▶ _Data listing_

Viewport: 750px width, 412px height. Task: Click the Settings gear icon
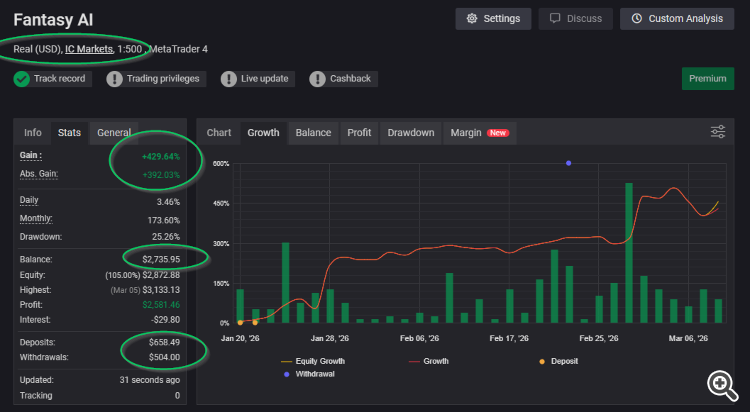click(x=471, y=19)
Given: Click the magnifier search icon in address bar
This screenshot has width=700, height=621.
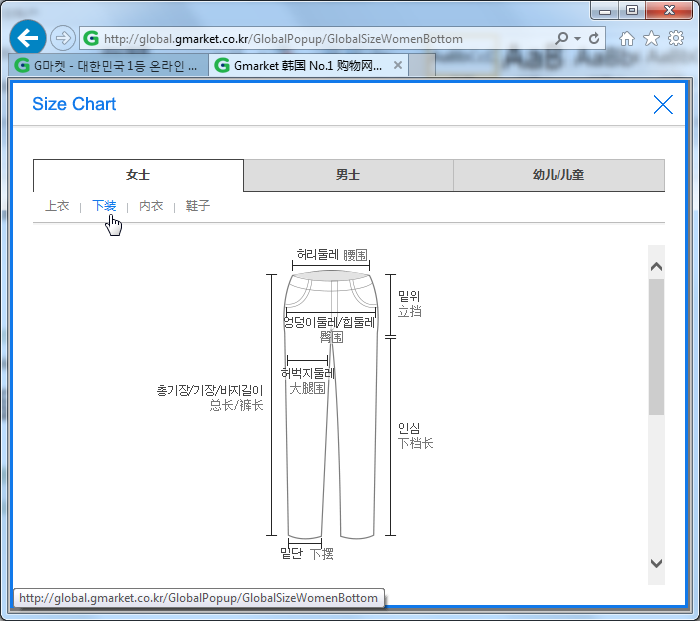Looking at the screenshot, I should 562,39.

▶ _What the exercise asks_
Reproduce every line of the entries above verbatim, omitting the pictures.

▶ _Complete response_
Viewport: 750px width, 412px height. Task: Click the Settings gear icon
click(x=471, y=19)
Given: Click the magnifier search icon in address bar
This screenshot has width=700, height=621.
Looking at the screenshot, I should 562,39.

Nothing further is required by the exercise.